= Ted Gill =

British socialist activist

Edward H. C. Gill (1879 – 1923), often known as Ted Gill was a British socialist activist.

Gill was born in Leominster in Herefordshire; his family moved to Abertillery in Wales when he was ten years old. He left school and worked, becoming a coal miner five years later. Despite his shyness, he came to prominence in the South Wales Miners' Federation, which sponsored him to study at Ruskin College from 1907 to 1909. While at Oxford, he was a founder member of the Plebs' League, and thereafter frequently spoke in favour of workers' education. He also joined the Independent Labour Party (ILP) and devoted much time to it, arguing in favour of the nationalisation of the mines.
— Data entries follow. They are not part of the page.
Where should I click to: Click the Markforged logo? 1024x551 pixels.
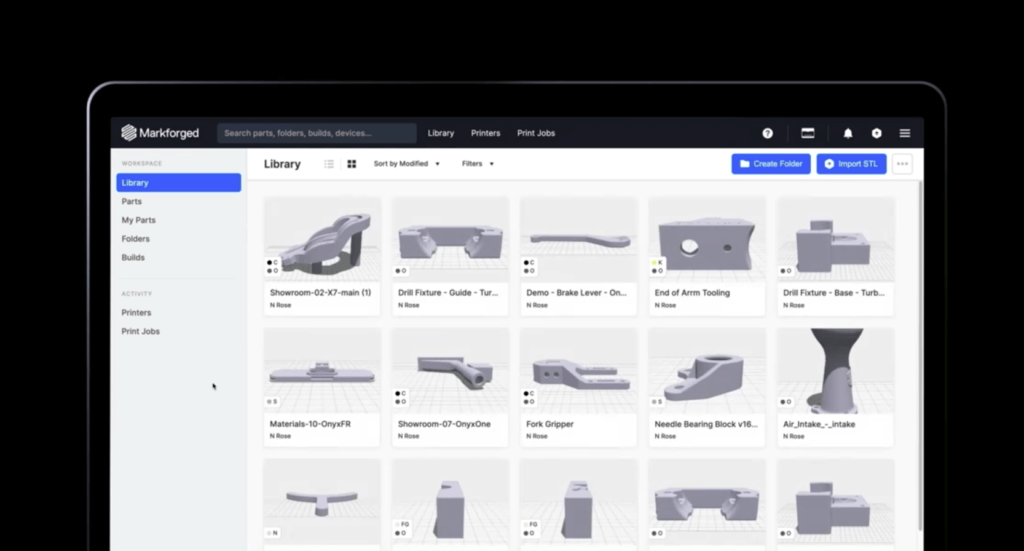(160, 133)
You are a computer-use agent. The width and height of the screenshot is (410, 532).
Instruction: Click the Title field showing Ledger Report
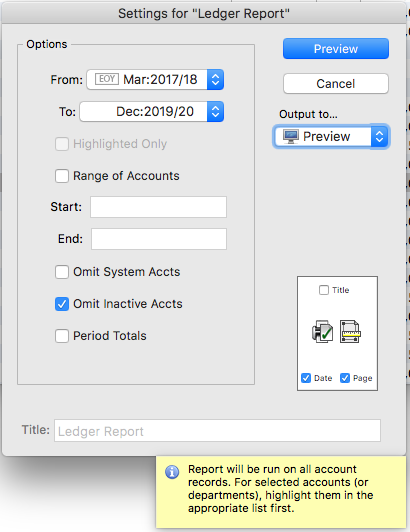[x=217, y=431]
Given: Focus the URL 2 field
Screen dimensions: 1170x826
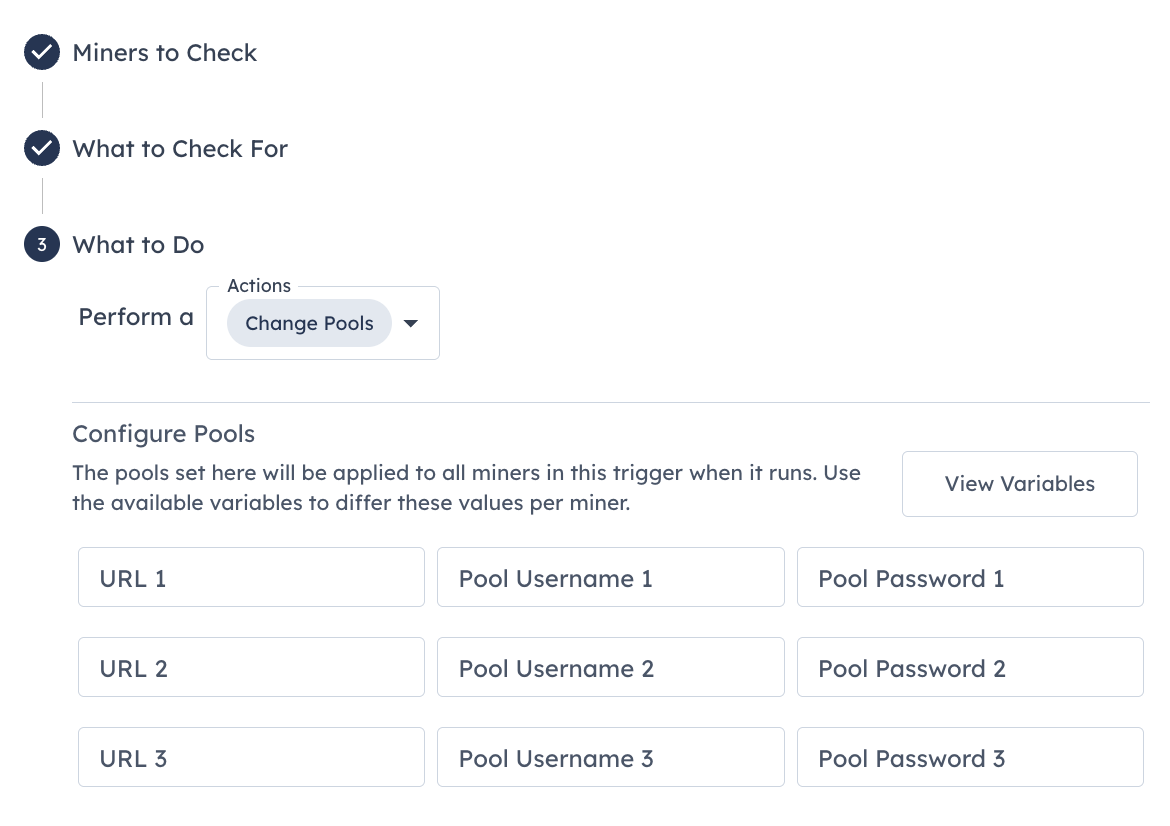Looking at the screenshot, I should coord(251,667).
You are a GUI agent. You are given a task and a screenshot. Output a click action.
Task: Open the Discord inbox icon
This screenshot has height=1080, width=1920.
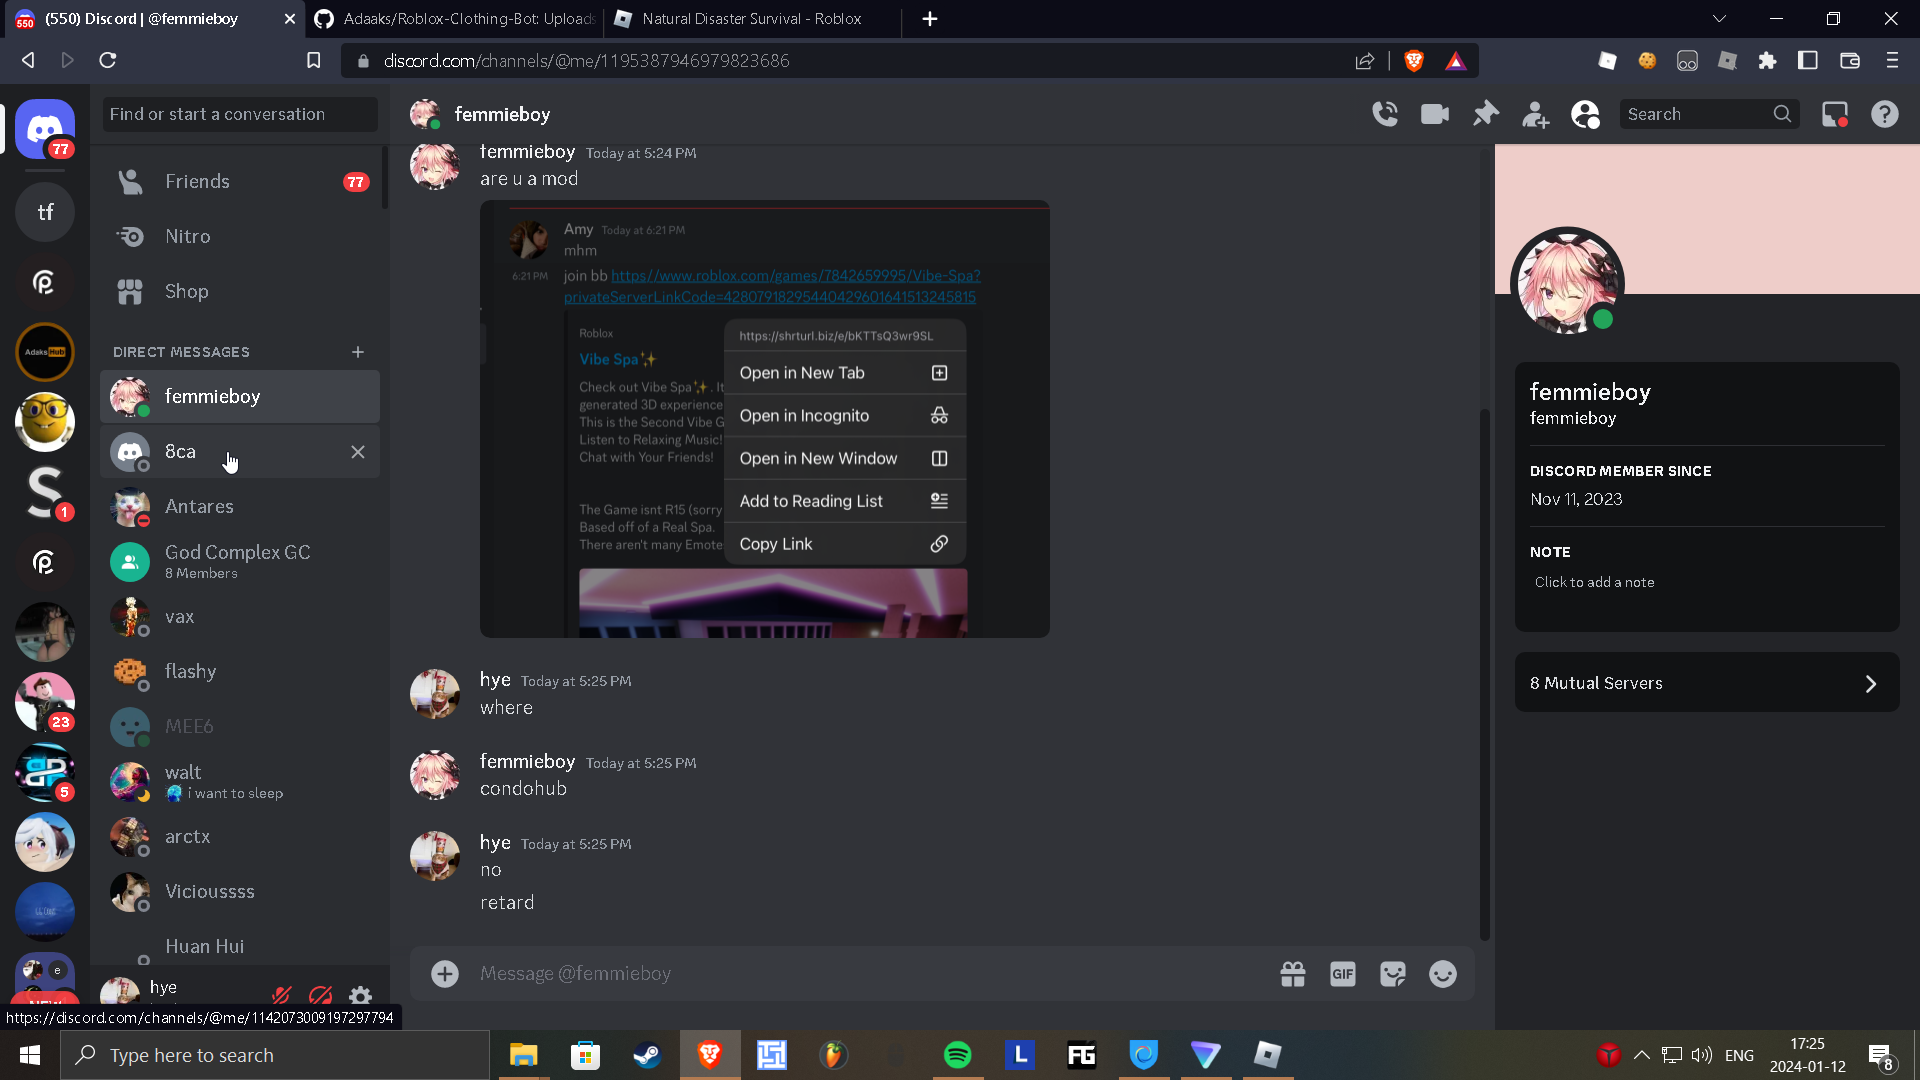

Like most of the ILP, Gill initially opposed World War I, stating that "unless strenuous efforts are made to organise anti-war feeling, we are on the eve of a holocaust too terrible for contemplation". Within days, however, he changed his mind, joining the 10th South Wales Borderers. Unexpectedly, he received a commission as a second lieutenant, and also qualified as a machine gun instructor before sailing to France at the end of 1915. While in the trenches at Festubert, he crawled into no man's land three times. He organised a retreat of troops at the advanced posts, and then rescued an injured soldier, for which action he was awarded the Military Cross. He was badly wounded at Mametz Wood, leading troops forward, and suffered further wounds on a stretcher. As a result of his injuries, he was invalided out, with the rank of captain.

After the war, Gill suffered ongoing poor health. He devoted his time to the Labour Party, standing in Frome at the 1918 United Kingdom general election. Although he did not win the seat, the party saw his potential as a propagandist, specifically to counter the charge that the party was unpatriotic. For the 1922 United Kingdom general election, he worked with J. W. Kneeshaw and William F. Toynbee, speaking across the country, with his focus being the south west of England. He also stood again in Frome, this time taking 48.8% of the vote and a very close second place.

Gill travelled to campaign for the Labour Party in the 1923 Morpeth by-election, but the strain on his health led to his death.